» **EXTRACTED DATA**:
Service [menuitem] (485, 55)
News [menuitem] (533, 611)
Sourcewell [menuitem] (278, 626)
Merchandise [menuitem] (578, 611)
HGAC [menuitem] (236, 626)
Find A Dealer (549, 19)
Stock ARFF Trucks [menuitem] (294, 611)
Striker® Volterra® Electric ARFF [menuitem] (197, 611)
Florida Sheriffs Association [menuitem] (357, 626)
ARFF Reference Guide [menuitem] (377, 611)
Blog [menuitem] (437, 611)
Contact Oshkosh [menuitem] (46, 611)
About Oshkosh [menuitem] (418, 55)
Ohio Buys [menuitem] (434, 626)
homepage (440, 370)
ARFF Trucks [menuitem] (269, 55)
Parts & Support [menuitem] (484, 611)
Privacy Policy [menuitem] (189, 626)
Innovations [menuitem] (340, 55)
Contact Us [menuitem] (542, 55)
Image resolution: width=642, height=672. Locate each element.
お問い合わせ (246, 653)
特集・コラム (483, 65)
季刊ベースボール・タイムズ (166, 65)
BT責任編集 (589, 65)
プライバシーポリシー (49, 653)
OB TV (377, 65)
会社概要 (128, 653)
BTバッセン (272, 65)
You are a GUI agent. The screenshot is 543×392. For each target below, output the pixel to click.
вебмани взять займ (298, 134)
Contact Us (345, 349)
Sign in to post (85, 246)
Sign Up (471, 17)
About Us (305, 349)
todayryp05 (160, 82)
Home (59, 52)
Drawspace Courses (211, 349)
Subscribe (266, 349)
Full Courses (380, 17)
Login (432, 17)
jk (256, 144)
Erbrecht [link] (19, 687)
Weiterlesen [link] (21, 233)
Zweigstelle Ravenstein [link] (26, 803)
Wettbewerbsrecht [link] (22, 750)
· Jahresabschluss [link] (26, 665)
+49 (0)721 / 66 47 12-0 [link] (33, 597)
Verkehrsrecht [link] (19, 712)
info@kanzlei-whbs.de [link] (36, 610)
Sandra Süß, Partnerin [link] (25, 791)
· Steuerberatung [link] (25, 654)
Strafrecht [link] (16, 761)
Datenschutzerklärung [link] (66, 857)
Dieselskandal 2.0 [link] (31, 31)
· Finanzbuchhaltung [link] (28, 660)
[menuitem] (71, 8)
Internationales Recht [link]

» **AIM**: Can you copy every line of the data above without changing a single character?

» **SOLUTION**:
Service [menuitem] (485, 55)
News [menuitem] (533, 611)
Sourcewell [menuitem] (278, 626)
Merchandise [menuitem] (578, 611)
HGAC [menuitem] (236, 626)
Find A Dealer (549, 19)
Stock ARFF Trucks [menuitem] (294, 611)
Striker® Volterra® Electric ARFF [menuitem] (197, 611)
Florida Sheriffs Association [menuitem] (357, 626)
ARFF Reference Guide [menuitem] (377, 611)
Blog [menuitem] (437, 611)
Contact Oshkosh [menuitem] (46, 611)
About Oshkosh [menuitem] (418, 55)
Ohio Buys [menuitem] (434, 626)
homepage (440, 370)
ARFF Trucks [menuitem] (269, 55)
Parts & Support [menuitem] (484, 611)
Privacy Policy [menuitem] (189, 626)
Innovations [menuitem] (340, 55)
Contact Us [menuitem] (542, 55)
Image resolution: width=642, height=672. Locate each element.
お問い合わせ (246, 653)
特集・コラム (483, 65)
季刊ベースボール・タイムズ (166, 65)
BT責任編集 (589, 65)
プライバシーポリシー (49, 653)
OB TV (377, 65)
会社概要 (128, 653)
BTバッセン (272, 65)
You are a GUI agent. The screenshot is 543×392. For each target below, output the pixel to click.
вебмани взять займ (298, 134)
Contact Us (345, 349)
Sign in to post (85, 246)
Sign Up (471, 17)
About Us (305, 349)
todayryp05 (160, 82)
Home (59, 52)
Drawspace Courses (211, 349)
Subscribe (266, 349)
Full Courses (380, 17)
Login (432, 17)
jk (256, 144)
Erbrecht [link] (19, 687)
Weiterlesen [link] (21, 233)
Zweigstelle Ravenstein [link] (26, 803)
Wettbewerbsrecht [link] (22, 750)
· Jahresabschluss [link] (26, 665)
+49 (0)721 / 66 47 12-0 [link] (33, 597)
Verkehrsrecht [link] (19, 712)
info@kanzlei-whbs.de [link] (36, 610)
Sandra Süß, Partnerin [link] (25, 791)
· Steuerberatung [link] (25, 654)
Strafrecht [link] (16, 761)
Datenschutzerklärung [link] (66, 857)
Dieselskandal 2.0 [link] (31, 31)
· Finanzbuchhaltung [link] (28, 660)
[menuitem] (71, 8)
Internationales Recht [link]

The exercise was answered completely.